La mort de Cimeline Rangon fut l’objet du dernier et bref reportage consacré aujourd’hui par la principale chaîne locale. C’est dire le peu d’importance que les martiniquais apportent à la disparition de cette figure majeure du chant, de l’improvisation et de la poésie créoles. Mais il est vrai que dans nos obscures Outre-mer, les Unes des journaux ne sont généralement réservées qu’aux personnages illustres ayant reçu des titres ou autres médailles de l'État français.
Marchande de son état, héritière d’un savoir-dire et d’un savoir-faire ancestral Cimeline a participé à la reconnaissance de la musique martiniquaise.
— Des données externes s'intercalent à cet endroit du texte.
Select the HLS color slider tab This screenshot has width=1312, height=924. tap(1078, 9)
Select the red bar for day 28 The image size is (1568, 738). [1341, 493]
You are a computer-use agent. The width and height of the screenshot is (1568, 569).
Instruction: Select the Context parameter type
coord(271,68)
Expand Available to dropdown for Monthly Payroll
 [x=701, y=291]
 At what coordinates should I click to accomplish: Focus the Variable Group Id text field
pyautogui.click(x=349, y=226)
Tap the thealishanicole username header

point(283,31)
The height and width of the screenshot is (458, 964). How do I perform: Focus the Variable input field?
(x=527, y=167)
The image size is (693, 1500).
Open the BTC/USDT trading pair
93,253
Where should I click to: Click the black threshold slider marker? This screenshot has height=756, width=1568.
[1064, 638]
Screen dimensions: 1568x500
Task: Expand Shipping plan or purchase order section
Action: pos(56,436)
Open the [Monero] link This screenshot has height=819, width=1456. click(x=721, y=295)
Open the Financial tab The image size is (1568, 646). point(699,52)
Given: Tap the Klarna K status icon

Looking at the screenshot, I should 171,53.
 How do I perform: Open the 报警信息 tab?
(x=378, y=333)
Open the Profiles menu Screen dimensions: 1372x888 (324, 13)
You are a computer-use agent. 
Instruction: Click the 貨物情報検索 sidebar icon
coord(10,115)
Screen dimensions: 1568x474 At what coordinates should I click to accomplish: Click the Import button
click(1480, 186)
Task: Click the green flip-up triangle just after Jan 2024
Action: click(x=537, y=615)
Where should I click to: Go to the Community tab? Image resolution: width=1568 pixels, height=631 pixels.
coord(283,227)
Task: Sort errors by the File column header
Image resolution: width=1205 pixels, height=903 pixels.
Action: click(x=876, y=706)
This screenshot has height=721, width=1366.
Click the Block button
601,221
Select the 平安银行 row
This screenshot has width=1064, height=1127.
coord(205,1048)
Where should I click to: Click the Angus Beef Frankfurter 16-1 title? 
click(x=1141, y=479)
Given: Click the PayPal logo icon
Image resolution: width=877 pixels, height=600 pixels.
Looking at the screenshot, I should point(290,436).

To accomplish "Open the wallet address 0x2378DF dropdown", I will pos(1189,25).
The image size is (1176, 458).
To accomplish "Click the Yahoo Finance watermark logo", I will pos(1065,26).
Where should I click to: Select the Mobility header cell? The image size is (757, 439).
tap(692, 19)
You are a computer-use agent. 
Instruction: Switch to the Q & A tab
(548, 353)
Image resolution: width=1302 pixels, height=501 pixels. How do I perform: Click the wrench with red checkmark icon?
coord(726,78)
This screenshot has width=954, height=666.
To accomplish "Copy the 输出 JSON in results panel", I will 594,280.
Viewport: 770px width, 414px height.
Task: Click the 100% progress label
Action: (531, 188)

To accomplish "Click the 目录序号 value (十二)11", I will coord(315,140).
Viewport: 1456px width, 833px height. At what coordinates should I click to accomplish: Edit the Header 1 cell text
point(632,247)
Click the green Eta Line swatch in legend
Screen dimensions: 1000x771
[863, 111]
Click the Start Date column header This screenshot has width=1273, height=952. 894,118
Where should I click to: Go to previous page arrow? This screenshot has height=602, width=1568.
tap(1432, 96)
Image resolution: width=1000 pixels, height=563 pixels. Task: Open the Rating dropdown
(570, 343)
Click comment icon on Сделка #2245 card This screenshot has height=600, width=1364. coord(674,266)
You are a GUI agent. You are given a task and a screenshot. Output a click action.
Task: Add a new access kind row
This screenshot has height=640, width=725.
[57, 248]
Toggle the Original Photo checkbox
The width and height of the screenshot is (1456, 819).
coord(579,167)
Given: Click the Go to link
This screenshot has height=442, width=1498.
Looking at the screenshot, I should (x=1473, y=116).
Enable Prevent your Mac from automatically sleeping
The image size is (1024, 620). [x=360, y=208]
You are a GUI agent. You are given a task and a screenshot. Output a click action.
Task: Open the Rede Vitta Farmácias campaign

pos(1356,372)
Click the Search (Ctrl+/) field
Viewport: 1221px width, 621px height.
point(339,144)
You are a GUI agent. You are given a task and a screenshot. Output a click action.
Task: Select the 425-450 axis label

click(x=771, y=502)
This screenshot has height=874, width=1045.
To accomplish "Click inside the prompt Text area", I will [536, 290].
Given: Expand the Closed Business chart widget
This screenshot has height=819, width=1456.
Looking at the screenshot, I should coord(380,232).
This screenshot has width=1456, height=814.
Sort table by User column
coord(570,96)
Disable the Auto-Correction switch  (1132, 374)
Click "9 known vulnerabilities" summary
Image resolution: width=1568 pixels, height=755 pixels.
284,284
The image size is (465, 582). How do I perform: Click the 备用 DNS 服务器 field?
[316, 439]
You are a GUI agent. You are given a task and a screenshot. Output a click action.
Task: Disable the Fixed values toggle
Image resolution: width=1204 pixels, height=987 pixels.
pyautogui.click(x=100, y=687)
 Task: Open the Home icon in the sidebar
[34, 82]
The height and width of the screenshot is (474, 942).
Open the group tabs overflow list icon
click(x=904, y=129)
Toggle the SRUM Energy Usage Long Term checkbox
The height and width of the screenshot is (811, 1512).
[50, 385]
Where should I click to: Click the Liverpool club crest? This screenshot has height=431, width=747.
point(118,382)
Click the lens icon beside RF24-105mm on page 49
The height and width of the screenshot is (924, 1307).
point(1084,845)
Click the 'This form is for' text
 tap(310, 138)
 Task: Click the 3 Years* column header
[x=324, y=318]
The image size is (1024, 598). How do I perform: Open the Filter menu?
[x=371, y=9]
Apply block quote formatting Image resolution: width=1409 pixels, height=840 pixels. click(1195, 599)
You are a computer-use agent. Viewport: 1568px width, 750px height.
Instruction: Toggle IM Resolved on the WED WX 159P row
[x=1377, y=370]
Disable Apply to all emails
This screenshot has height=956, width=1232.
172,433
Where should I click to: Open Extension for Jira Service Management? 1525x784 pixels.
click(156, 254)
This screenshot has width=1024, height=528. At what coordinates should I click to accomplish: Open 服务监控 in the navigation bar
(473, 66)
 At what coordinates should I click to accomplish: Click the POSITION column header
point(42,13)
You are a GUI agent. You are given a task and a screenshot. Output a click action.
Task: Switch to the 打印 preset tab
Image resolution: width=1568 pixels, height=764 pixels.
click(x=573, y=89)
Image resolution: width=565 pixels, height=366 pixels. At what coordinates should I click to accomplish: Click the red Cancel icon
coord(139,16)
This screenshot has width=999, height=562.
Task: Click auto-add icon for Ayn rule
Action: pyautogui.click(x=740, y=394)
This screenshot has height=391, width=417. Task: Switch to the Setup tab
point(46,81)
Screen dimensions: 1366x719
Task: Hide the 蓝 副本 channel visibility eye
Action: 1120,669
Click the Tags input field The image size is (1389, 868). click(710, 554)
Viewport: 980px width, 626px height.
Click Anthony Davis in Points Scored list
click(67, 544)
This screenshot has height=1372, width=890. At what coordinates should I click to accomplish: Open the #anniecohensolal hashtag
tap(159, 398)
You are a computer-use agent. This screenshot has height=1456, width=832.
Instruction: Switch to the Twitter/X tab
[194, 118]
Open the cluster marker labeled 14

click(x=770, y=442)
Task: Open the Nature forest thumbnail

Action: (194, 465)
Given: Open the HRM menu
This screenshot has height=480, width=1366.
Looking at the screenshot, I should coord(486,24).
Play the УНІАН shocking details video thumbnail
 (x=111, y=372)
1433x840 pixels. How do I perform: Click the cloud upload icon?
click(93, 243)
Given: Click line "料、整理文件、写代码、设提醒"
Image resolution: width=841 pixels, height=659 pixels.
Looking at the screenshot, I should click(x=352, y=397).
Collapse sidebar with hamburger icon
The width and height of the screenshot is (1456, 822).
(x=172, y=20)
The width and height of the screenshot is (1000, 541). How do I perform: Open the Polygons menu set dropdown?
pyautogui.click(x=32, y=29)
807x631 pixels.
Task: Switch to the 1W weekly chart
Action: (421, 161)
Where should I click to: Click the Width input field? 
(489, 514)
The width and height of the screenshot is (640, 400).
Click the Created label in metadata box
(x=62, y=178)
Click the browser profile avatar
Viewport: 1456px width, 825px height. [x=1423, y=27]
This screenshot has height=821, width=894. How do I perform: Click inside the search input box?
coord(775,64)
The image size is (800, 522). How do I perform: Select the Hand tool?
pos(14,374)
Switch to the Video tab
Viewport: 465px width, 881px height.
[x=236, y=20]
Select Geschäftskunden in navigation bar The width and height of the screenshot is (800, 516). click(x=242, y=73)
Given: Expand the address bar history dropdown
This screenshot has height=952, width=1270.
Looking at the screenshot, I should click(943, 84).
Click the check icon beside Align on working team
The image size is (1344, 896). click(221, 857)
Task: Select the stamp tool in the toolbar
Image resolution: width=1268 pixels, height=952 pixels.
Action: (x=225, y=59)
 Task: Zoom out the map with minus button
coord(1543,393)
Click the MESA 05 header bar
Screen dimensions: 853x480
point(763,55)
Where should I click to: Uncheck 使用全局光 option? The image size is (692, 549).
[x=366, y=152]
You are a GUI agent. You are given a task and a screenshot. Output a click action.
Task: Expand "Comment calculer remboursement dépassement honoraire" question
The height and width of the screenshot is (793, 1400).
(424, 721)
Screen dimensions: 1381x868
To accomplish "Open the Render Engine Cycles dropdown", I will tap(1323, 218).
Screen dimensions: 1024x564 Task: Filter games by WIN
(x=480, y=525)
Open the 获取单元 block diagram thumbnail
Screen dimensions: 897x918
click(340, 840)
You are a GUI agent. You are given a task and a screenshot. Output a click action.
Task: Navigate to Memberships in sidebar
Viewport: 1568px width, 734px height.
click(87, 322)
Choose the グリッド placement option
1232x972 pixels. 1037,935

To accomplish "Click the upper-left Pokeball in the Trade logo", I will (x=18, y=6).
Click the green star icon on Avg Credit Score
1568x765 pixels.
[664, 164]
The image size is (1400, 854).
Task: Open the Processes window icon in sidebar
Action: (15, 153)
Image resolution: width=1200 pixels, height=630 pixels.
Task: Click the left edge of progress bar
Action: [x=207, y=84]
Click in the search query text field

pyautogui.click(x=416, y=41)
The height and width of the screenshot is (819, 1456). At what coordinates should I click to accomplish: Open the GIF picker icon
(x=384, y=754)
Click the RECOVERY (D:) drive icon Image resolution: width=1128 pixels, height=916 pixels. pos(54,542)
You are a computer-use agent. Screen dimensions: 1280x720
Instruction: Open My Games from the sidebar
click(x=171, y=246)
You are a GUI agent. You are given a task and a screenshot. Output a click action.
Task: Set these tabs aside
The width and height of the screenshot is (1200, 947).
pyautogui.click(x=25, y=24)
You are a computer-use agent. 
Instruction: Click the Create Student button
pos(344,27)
Fière héritière, improvisatrice hors pair elle a œuvré pour la reconnaissance du bèlé, un rythme né de la résistance au système esclavagiste.
Véritable personnage, cette femme au corps et à la voix libres du joug colonial a porté grâce à son charisme la langue et la culture créoles au-delà de l’asservissement.
Ce lundi 03 novembre, grâce au rassemblement des tambouyés et des musiciens, le cortège accompagnant le corps à sa dernière demeure a su retrouver une empreinte créole.
Si nous revenons en arrière, nous constatons que dans le système habitionnaire, les religieux et les chroniqueurs s’étonnaient des étranges coutumes funéraires des nègres. La musique et les chants étaient omniprésents lors du décès d’un nègre sur l’habitation. Non pas du chant lyrique mais une musique rythmée au son du tambour et de la voix qui permettait d’exprimer la philosophie, l’identité et la symbolique créoles.
Les membres de la communauté signifiaient ainsi au mort qu’ils lui rendaient l’hommage auquel il avait droit en le représentant à travers la fonction sociale qu’il a eue dans le groupe.
Manifestement, les anciens ne vivaient pas dans la crainte de la mort parce qu’elle n’accordait pas un rôle aussi important à l’individualisation de la personne. Les rites funéraires créoles d’antan permettaient d’apprivoiser la mort et de glisser le drame de la mort du plan du réel au plan imaginaire (déplacements, symboles, métaphores), de réorganiser la société que la mort perturbait mais aussi de consoler les survivants même quand on croyait servir le défunt.
Simeline Rangon s’en allée dans une dignité créole, loin des discours et de la reconnaissance politicienne. Les grands grecs locaux ignorant sans nul doute de la notion même de patrimoine immatériel.